С. Дж. Пэррис «Ересь»

ПРОЛОГ Монастырь Сан-Доменико Маджоре, Неаполь, 1576

Наружная дверь с грохотом распахнулась, эхо раскатилось по коридору, и доски пола задрожали под уверенными шагами нескольких пар ног. Я примостился на краю деревянной скамьи в маленькой каморке, чтобы быть подальше от выгребной ямы. Что они пришли, я понял лишь тогда, когда огонек тонкой свечки задрожал на сквозняке, вызванном вторжением, и на каменной стене пустились в пляс тени. «Allora»,[1] — пробормотал я, поднимая глаза от книги. Явились за мной наконец.

Шаги замерли у двери нужника, загрохотали удары кулаков, и аббат завопил:

— Брат Джордано! Повелеваю вам выйти сию же минуту и представить нам то, что вы держите в руках.

Я отчетливо услышал, как хихикнул один из спутников настоятеля и наш аббат, брат Доменико Вита, сердито цыкнул на весельчака. Я и сам не сдержал улыбки. Любые телесные отправления вызывали омерзение у брата Доменико, — и до чего же ему противно было вытаскивать одного из своих подопечных из столь мерзкого убежища!

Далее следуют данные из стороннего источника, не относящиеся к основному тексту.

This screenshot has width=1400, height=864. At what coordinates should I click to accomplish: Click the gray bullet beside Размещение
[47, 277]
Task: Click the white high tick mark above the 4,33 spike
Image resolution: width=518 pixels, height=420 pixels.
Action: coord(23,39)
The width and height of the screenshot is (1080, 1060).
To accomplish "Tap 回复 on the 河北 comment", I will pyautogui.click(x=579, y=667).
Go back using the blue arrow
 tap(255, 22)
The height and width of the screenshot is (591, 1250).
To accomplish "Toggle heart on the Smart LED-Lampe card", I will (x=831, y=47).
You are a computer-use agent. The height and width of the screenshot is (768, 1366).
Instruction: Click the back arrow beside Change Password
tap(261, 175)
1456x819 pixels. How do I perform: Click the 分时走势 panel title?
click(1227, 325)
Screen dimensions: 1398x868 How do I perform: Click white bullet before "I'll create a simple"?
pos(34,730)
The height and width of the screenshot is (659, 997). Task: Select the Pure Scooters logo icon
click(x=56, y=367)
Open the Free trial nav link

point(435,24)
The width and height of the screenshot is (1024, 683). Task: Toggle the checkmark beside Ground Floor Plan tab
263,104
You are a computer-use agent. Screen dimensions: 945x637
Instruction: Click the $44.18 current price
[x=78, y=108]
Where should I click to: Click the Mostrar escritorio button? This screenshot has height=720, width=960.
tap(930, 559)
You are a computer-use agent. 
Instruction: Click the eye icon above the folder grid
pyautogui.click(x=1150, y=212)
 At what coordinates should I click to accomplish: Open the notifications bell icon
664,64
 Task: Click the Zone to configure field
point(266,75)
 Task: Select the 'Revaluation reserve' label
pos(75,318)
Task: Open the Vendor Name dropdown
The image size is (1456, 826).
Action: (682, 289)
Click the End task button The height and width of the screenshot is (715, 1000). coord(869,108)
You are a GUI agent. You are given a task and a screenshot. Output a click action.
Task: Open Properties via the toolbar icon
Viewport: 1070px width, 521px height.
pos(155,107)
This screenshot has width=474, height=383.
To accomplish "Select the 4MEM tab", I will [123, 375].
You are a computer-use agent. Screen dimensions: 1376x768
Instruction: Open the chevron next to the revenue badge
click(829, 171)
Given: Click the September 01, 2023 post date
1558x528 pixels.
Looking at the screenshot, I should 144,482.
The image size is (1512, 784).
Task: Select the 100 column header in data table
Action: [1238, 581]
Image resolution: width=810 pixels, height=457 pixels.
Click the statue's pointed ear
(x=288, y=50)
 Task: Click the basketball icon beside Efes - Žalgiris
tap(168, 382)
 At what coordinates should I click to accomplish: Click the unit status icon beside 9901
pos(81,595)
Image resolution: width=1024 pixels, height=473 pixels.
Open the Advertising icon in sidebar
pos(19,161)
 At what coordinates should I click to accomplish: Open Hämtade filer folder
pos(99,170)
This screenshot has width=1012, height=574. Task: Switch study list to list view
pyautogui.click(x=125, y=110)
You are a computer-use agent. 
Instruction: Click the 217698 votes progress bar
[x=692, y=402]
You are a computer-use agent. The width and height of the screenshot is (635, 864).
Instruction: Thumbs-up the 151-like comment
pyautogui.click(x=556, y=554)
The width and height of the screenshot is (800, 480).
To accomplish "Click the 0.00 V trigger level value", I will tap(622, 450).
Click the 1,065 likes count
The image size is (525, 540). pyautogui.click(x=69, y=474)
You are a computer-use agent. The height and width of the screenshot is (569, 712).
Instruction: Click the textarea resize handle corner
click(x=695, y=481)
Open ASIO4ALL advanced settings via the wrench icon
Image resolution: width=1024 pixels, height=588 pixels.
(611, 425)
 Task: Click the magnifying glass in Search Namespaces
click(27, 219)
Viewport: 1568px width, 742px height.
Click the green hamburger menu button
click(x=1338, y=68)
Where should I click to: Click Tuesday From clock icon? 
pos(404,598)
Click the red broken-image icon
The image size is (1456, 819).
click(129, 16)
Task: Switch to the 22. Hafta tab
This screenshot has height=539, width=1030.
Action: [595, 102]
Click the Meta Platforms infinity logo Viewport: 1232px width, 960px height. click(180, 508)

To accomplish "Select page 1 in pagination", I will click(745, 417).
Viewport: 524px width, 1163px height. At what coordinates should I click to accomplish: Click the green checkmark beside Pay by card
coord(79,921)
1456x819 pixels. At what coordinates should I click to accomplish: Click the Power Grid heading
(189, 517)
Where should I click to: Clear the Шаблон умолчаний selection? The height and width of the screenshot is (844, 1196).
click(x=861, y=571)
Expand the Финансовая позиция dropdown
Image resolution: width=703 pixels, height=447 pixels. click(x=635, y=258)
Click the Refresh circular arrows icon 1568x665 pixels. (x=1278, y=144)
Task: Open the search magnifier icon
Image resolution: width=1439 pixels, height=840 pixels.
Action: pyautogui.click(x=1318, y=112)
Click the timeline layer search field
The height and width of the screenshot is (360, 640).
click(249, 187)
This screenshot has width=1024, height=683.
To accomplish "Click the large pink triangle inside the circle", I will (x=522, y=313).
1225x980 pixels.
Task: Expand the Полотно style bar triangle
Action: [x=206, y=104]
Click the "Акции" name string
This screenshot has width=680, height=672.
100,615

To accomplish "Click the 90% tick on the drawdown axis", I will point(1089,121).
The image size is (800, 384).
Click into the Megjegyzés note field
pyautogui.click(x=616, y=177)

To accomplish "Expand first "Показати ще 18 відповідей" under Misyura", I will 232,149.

— Одну минуточку, отец мой, — откликнулся я, распоясывая рясу, будто я и впрямь пользовался отхожим местом по назначению. Книга все еще была у меня в руках. Спрятать ее в складках одежды? Бесполезно: обыщут, как только выйду.

— Немедленно, брат, — даже сквозь дверь в голосе брата Доменико отчетливо слышалась угроза. — Вы сегодня провели в уборной два часа, достаточно, я полагаю.

— Что-то не то съел, отец мой, — вздохнул я и с величайшим сожалением бросил книгу в яму. Где-то внизу чавкнуло, и вонючая жижа засосала ее. А какое было славное издание!

Я отодвинул засов и распахнул дверь. Вот он, мой настоятель, — толстые щеки аж трясутся от еле сдерживаемой ярости. Впечатляющее зрелище, особенно в свете факелов, которые держит его свита — четверо монахов. И все четверо смотрят на меня с ужасом и тайным восторгом.

— Ни с места, брат Джордано, — предупредил меня аббат, ткнув пальцем мне в лицо. — Довольно играть в прятки.

Он вошел в уборную, и вонь ударила ему в нос, однако аббат лишь поморщился и повыше приподнял факел, чтобы осветить все углы. Ничего не найдя, он обернулся к своим подручным:

— Обыщите его.

Мои собратья смущенно переглянулись. Вперед с неприятной ухмылкой на тонких губах выступил Агостино де Монталкино, тосканская подлюка — никогда он меня не любил, а уж после того, как я вышел победителем в споре с ним об арианской ереси, неприязнь перешла в открытую вражду. Всем направо и налево он нашептывал, будто я отрицаю Божественную сущность Христа. Нет сомнения, это он донес на меня аббату.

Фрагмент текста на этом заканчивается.